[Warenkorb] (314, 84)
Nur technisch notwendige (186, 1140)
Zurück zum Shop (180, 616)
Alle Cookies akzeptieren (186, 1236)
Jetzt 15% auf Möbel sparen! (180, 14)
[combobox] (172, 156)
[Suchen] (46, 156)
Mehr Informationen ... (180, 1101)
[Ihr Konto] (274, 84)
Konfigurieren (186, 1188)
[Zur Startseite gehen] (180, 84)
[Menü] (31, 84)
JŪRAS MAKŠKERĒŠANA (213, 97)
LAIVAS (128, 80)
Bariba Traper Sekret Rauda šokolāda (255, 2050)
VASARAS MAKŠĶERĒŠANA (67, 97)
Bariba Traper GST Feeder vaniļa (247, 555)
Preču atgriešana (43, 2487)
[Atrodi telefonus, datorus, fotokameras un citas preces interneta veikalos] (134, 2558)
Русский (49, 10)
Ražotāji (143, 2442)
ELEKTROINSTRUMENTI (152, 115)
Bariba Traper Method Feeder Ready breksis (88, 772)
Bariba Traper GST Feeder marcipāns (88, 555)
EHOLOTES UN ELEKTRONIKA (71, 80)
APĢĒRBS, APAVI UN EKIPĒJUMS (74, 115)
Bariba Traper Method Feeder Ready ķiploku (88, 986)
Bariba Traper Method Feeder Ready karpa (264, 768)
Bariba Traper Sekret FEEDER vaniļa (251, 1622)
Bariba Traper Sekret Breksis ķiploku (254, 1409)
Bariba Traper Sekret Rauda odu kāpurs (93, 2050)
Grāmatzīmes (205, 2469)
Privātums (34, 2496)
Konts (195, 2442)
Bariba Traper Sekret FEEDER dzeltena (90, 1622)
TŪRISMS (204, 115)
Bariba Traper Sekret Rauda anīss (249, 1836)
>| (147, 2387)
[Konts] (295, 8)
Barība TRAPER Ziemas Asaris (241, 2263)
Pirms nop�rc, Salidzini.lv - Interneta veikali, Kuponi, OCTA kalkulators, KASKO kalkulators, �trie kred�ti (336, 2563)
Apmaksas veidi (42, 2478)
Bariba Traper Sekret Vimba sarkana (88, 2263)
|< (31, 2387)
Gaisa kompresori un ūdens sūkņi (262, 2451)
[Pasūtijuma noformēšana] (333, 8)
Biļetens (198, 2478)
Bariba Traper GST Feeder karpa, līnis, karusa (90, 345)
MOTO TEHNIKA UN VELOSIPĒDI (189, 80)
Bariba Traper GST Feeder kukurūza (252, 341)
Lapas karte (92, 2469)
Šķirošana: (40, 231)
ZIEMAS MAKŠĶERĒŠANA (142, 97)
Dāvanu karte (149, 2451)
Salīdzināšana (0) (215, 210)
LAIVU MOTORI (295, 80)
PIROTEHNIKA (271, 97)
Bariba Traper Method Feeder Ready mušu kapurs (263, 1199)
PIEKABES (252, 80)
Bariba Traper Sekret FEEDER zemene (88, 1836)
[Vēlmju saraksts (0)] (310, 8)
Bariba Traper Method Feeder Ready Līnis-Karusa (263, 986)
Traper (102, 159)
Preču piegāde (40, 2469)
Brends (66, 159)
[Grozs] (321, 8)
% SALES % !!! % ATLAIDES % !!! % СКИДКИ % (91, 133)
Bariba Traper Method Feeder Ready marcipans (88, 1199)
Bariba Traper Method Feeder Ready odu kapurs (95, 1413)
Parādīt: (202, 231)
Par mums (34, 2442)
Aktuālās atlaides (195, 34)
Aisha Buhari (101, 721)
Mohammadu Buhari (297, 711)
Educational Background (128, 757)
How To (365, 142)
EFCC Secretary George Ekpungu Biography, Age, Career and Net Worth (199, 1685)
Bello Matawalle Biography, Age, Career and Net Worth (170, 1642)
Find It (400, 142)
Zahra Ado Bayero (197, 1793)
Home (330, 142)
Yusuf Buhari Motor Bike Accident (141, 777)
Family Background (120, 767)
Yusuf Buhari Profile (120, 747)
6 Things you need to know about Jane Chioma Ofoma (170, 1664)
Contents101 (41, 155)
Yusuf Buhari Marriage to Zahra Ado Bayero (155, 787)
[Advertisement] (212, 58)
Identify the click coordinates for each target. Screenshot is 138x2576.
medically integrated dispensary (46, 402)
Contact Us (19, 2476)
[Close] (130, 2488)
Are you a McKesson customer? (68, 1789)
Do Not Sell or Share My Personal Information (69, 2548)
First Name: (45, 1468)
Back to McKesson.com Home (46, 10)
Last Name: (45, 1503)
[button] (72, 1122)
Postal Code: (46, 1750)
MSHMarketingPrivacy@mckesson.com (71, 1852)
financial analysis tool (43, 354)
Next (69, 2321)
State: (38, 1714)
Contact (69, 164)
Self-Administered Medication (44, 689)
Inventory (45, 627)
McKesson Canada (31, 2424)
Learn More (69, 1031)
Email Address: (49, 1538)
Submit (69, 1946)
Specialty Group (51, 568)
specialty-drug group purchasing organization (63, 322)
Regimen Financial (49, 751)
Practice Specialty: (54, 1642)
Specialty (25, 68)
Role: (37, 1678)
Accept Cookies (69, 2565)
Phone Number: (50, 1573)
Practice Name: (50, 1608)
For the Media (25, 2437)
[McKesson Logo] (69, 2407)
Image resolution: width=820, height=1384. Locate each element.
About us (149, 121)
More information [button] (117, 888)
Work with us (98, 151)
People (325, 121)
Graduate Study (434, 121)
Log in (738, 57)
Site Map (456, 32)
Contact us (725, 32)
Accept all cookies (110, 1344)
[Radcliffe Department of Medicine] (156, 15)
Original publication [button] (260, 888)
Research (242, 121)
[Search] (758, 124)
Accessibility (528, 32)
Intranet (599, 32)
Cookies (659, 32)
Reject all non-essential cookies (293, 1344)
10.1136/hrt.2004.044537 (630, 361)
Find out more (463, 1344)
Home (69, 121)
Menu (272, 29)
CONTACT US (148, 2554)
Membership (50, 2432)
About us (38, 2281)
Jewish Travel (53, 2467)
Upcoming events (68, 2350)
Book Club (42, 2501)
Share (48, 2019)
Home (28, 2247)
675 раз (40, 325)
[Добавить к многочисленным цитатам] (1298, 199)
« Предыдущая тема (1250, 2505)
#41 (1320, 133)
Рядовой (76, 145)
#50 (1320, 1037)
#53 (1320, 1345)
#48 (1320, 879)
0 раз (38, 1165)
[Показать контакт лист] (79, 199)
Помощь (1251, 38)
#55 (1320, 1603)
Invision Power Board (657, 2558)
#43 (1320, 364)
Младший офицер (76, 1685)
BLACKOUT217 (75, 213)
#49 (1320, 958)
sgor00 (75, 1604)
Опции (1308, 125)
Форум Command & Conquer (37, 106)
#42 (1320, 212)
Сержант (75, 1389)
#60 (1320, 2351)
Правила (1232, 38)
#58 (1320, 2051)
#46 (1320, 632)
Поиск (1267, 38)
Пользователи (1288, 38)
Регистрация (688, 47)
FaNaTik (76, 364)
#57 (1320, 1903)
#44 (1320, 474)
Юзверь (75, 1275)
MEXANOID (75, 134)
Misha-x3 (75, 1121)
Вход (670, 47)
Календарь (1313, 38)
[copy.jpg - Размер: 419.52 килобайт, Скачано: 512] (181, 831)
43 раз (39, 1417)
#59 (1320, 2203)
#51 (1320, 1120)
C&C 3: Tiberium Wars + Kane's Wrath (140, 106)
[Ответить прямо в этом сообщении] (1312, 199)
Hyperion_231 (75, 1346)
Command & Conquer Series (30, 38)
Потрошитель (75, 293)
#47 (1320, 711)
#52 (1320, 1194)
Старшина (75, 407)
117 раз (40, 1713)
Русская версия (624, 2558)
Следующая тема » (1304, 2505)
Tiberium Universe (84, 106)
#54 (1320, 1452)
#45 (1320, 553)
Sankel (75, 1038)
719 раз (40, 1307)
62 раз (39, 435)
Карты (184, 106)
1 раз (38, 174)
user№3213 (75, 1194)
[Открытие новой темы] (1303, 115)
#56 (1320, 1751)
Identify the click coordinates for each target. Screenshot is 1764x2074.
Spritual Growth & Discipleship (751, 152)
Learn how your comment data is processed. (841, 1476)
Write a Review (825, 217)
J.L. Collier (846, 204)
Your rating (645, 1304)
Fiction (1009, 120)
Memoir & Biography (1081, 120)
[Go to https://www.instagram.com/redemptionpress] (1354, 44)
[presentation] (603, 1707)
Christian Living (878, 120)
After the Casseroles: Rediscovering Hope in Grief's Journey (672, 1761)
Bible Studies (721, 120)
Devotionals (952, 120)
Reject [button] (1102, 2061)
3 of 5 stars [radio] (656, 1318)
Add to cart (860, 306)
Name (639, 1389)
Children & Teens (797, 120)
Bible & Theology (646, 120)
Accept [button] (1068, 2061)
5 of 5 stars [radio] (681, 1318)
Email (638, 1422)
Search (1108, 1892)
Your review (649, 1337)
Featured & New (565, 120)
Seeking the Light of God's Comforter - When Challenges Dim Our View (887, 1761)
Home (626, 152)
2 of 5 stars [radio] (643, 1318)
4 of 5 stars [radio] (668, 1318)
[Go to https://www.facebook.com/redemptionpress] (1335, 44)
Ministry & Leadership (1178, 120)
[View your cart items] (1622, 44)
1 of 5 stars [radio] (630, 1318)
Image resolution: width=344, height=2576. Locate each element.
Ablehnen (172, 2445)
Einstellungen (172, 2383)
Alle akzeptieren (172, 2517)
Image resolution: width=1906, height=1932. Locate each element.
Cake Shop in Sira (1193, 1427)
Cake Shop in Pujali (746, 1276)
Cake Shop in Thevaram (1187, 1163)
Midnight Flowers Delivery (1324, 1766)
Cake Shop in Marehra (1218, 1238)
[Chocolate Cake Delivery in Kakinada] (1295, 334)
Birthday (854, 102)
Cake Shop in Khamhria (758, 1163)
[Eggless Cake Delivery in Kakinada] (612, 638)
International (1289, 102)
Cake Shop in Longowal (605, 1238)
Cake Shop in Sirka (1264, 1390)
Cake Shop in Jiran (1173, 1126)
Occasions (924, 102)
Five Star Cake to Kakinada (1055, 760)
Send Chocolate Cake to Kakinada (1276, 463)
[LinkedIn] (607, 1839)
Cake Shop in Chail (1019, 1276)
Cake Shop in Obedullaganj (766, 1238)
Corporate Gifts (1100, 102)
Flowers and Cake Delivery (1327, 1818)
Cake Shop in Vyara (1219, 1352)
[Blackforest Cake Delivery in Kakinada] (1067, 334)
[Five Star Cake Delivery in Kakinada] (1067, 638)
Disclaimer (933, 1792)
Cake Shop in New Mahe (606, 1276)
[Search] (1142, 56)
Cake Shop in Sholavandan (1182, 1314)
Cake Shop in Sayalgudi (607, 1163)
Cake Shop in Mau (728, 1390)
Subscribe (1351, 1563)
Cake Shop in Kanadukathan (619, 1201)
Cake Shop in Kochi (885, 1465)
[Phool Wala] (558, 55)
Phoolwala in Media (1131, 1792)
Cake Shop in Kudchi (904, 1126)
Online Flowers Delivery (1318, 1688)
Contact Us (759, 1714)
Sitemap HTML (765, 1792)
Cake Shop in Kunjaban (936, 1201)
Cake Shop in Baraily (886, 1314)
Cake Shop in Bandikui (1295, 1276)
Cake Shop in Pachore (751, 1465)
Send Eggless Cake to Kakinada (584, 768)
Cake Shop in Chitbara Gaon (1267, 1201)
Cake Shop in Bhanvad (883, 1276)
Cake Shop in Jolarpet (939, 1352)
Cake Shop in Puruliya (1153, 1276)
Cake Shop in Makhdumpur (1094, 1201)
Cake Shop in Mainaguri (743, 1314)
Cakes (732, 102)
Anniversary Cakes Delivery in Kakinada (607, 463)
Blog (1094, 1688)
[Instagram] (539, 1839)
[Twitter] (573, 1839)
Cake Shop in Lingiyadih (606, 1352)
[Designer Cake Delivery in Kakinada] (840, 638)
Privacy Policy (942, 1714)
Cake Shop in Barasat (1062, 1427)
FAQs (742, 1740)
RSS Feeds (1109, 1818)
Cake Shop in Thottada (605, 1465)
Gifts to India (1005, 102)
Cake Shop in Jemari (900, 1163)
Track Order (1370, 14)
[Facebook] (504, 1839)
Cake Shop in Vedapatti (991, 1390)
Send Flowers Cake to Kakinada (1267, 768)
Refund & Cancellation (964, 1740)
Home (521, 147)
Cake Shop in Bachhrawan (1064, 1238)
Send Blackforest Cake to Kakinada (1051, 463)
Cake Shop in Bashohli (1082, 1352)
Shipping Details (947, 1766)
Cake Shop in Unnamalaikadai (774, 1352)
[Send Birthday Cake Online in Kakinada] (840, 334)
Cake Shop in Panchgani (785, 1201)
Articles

□ □ □ □ □

_Exercise aim_
Could you return exactly the stretch of the data above that starts at the line with "Yusuf Buhari Marriage" and ends at the line with "[McKesson Logo] (69, 2407)", both lines included?

_Written answer_
Yusuf Buhari Marriage to Zahra Ado Bayero (155, 787)
[Advertisement] (212, 58)
Identify the click coordinates for each target. Screenshot is 138x2576.
medically integrated dispensary (46, 402)
Contact Us (19, 2476)
[Close] (130, 2488)
Are you a McKesson customer? (68, 1789)
Do Not Sell or Share My Personal Information (69, 2548)
First Name: (45, 1468)
Back to McKesson.com Home (46, 10)
Last Name: (45, 1503)
[button] (72, 1122)
Postal Code: (46, 1750)
MSHMarketingPrivacy@mckesson.com (71, 1852)
financial analysis tool (43, 354)
Next (69, 2321)
State: (38, 1714)
Contact (69, 164)
Self-Administered Medication (44, 689)
Inventory (45, 627)
McKesson Canada (31, 2424)
Learn More (69, 1031)
Email Address: (49, 1538)
Submit (69, 1946)
Specialty Group (51, 568)
specialty-drug group purchasing organization (63, 322)
Regimen Financial (49, 751)
Practice Specialty: (54, 1642)
Specialty (25, 68)
Role: (37, 1678)
Accept Cookies (69, 2565)
Phone Number: (50, 1573)
Practice Name: (50, 1608)
For the Media (25, 2437)
[McKesson Logo] (69, 2407)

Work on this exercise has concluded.